Zürich. Eigentlich hätte Joseph Blatter am Freitag um 15 Uhr vor die internationale Presse treten wollen, um über die neuesten Schritte des von ihm initiierten Reformprozesses im Weltfußballverband zu berichten. Doch unmittelbar vor dem geplanten Termin wurde dieser ohne Angabe von Gründen abgesagt. Die Sportwelt rätselte einige Stunden darüber - und wurde dann rasch aufgeklärt. Und zwar von niemand Geringerem als der Schweizer Bundesanwaltschaft. Die hat nämlich den mächtigen Fifa-Präsidenten nach der mit Spannung erwarteten zweitägigen Sitzung des Exekutivkomitees am Freitag kurzerhand einvernommen - und zwar als Beschuldigten. Es ist die nächste Bombe, die im globalen Fifa-Korruptionsskandal platzte.

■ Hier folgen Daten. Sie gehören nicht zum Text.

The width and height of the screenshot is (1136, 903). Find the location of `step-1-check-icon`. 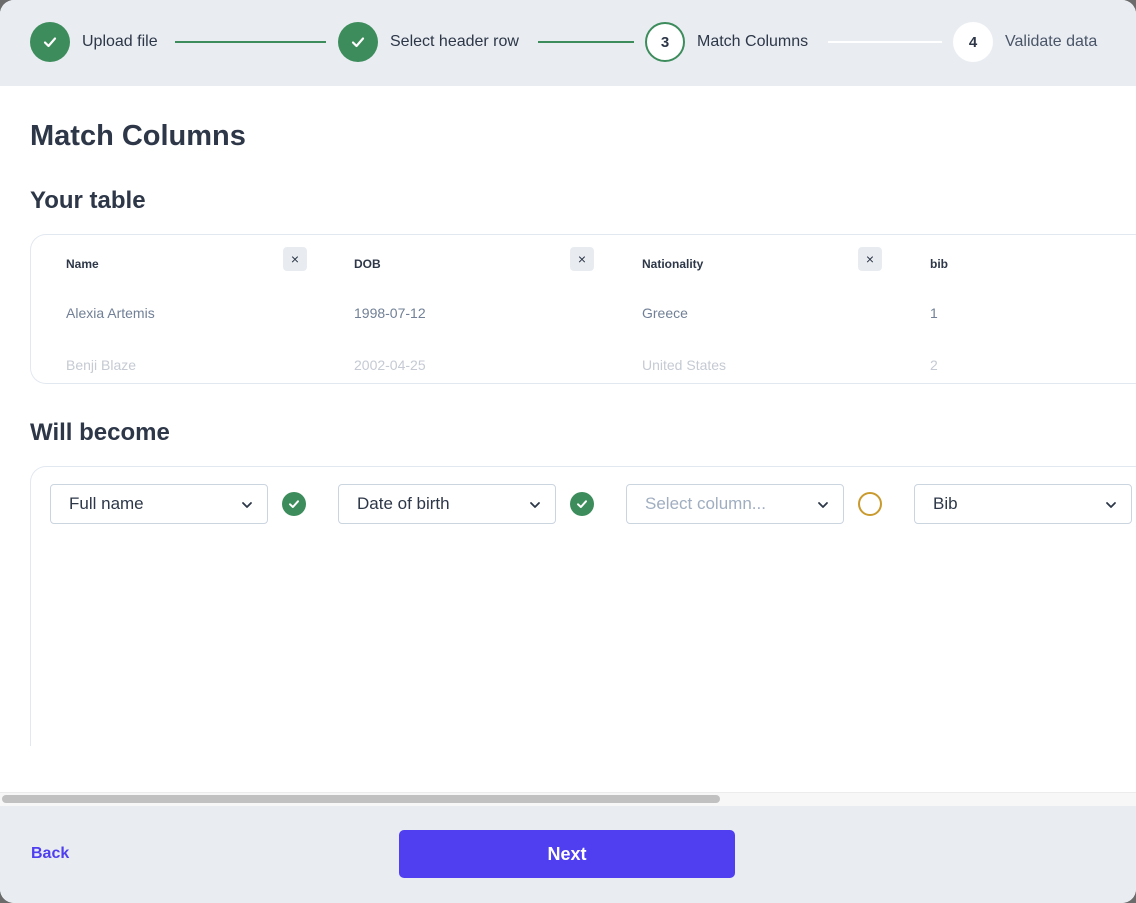

step-1-check-icon is located at coordinates (50, 42).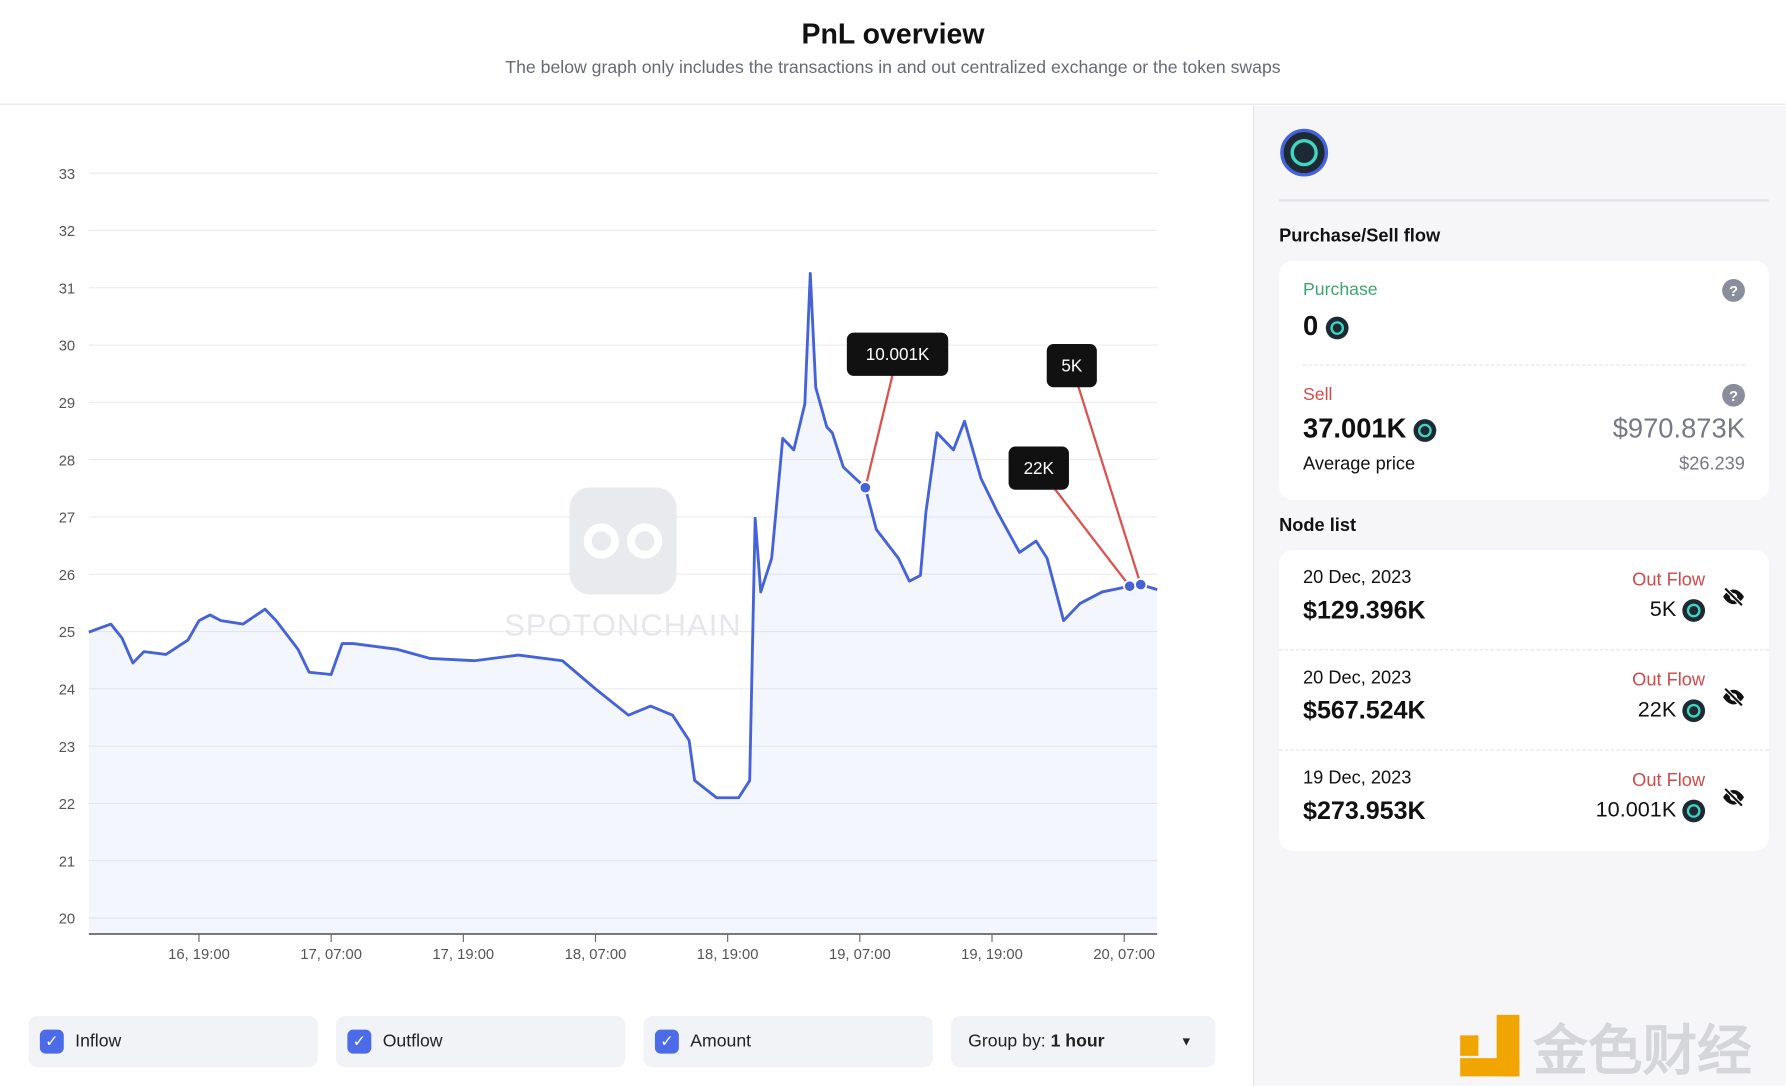 Image resolution: width=1786 pixels, height=1086 pixels. I want to click on x-tick-label: 18, 07:00, so click(596, 955).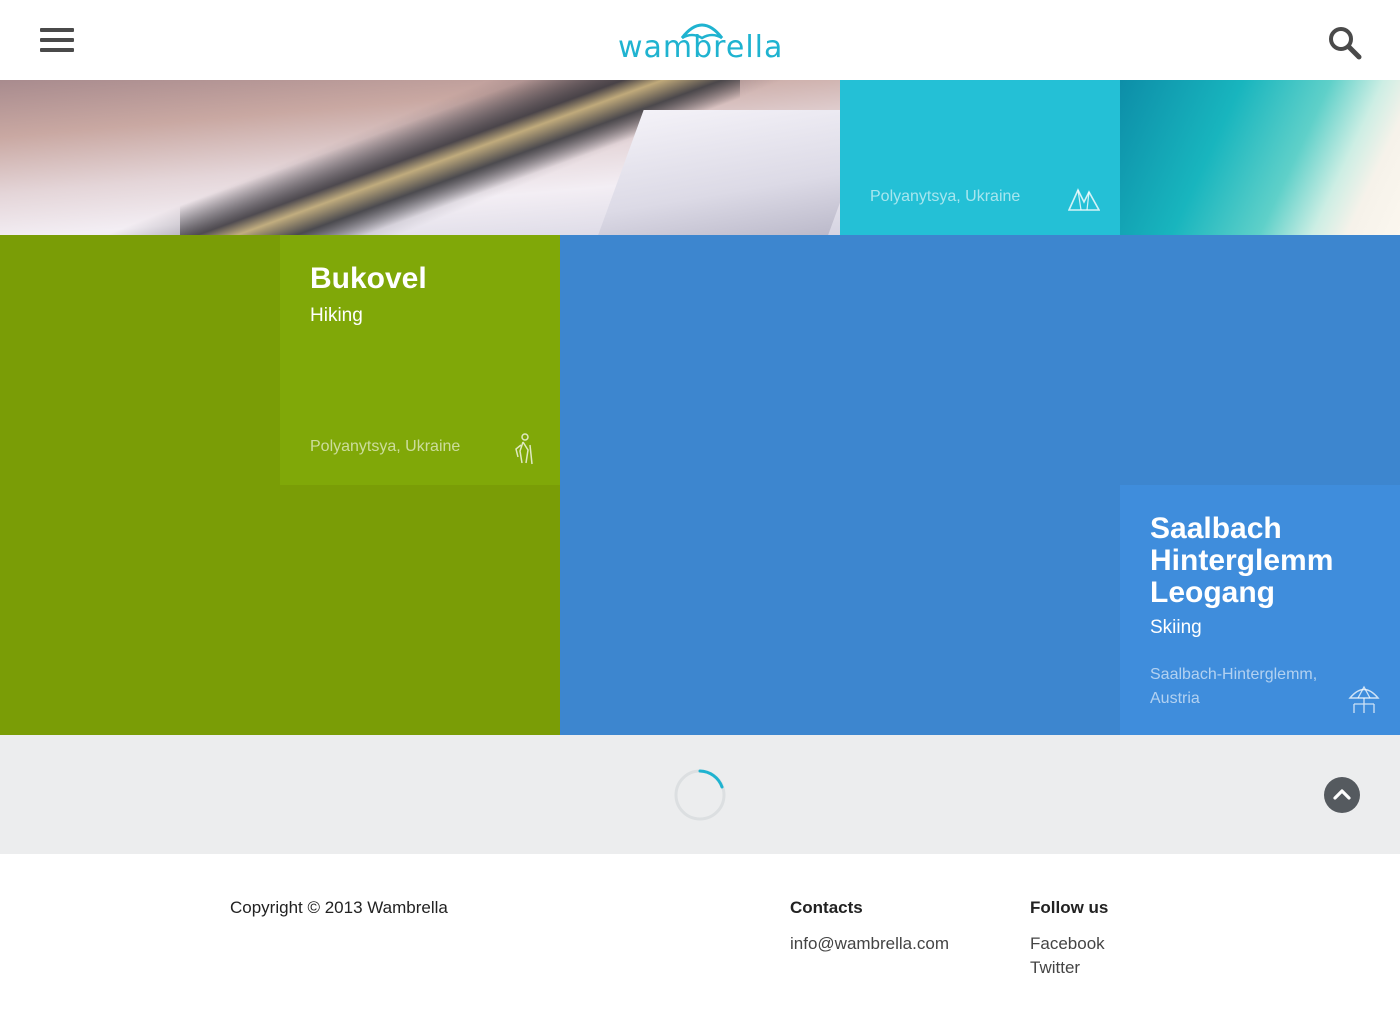 This screenshot has height=1024, width=1400. Describe the element at coordinates (700, 795) in the screenshot. I see `loading-spinner-icon` at that location.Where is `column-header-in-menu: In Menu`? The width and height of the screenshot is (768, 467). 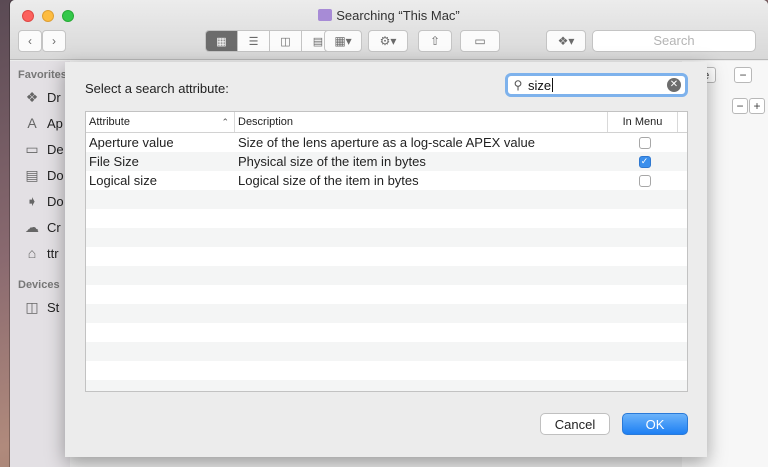
column-header-in-menu: In Menu is located at coordinates (643, 122).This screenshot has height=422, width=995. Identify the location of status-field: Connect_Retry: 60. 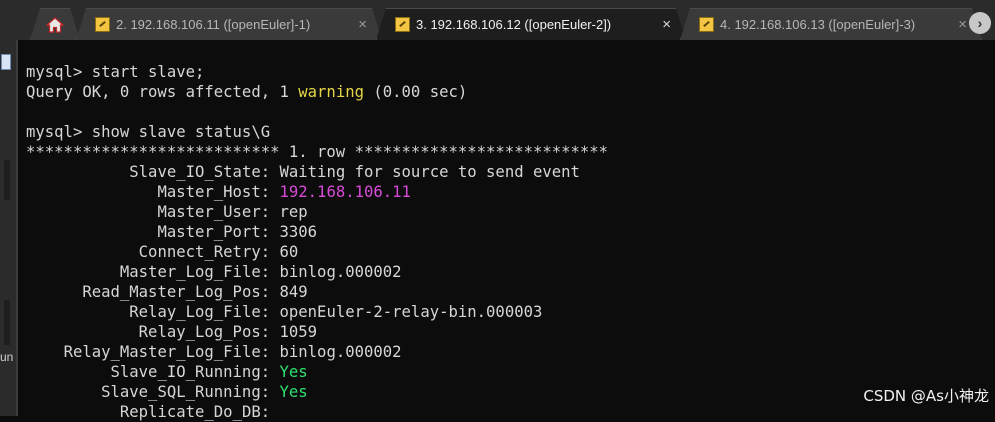
(218, 252).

Konkret wurde gegen den 79-jährigen Schweizer ein Strafverfahren "wegen des Verdachts der ungetreuen Geschäftsbesorgung sowie - eventualiter - wegen Veruntreuung eröffnet", wie die Behörde mitteilte. Das am Donnerstag offiziell eröffnete Verfahren fußt vor allem auf einem im Spätsommer 2005 abgeschlossenen Vertrag von Blatter als Fifa-Boss mit dem Präsidenten der karibischen Fußball-Union, der damals Jack Warner hieß.

Laut Medienberichten hatte Blatter damals TV-Übertragungsrechte für die WM-Turniere 2010 und 2014 für 600.000 US-Dollar an Warner verkauft. Dieser soll die Rechte dann zwei Jahre später nach Schätzungen für 15 bis 20Millionen Dollar weiterverkauft haben.

Warner ist eine der Schlüsselfiguren des im Mai bekannt gewordenen Korruptionsskandals, der schließlich zum angekündigten Abgang Blatters an der Fifa-Spitze geführt hat. Warner befindet sich aktuell in Trinidad und Tobago gegen Kaution auf freiem Fuß.

Laut Staatsanwaltschaft könnte Blatter einen "ungünstigen Vertrag" abgeschlossen haben und dabei "in Verletzung seiner Treuepflichten gegen die Interessen der Fifa" verstoßen haben.

Millionen an Platini

Brisant ist aber auch ein zweiter Punkt, der Blatter angelastet wird: So soll der Fußball-Patriarch im Februar 2011 eine "treuwidrige Zahlung" in Höhe von zwei Millionen Schweizer Franken (nach damaligem Kurs rund 1,5Millionen Euro) an Uefa-Präsident Michel Platini geleistet haben - und zwar "angeblich für die zwischen Jänner 1999 und Juni 2002 geleisteten Dienste".

Damit wird nun auch der französische Ex-Fußball-Star in den Skandal hineingezogen, schließlich war Platini einst der Ziehsohn Blatters; nach einem Zerwürfnis wurde Platini zwar dessen schärfster Kritiker, beim Fifa-Kongress im Februar 2016 gilt er allerdings als aussichtsreichster Kandidat auf die Blatter-Nachfolge. Ob die kolportierte Unterstützung mehrerer Kontinentalverbände für Platini angesichts der jüngsten Entwicklungen weiter besteht, ist allerdings fraglich. Die Bundesanwaltschaft betonte freilich, dass Blatter als Beschuldigter einvernommen wurde, Platini indes als "Auskunftsperson". Zudem wurde mitgeteilt, dass am Freitag von der Bundeskriminalpolizei eine Hausdurchsuchung im Fifa-Hauptquartier in Zürich durchgeführt wurde, bei der auch das Büro Blatters durchsucht und Datenmaterial sichergestellt worden sei.

Das nun eingeleitete Verfahren könnte den für Februar angekündigten Rücktritt beschleunigen - der 79-Jährige ist für die Fifa längst zur Hypothek geworden. Aus Angst vor einer Verhaftung meidet Blatter nunmehr Reisen ins Ausland zu wichtigen Terminen.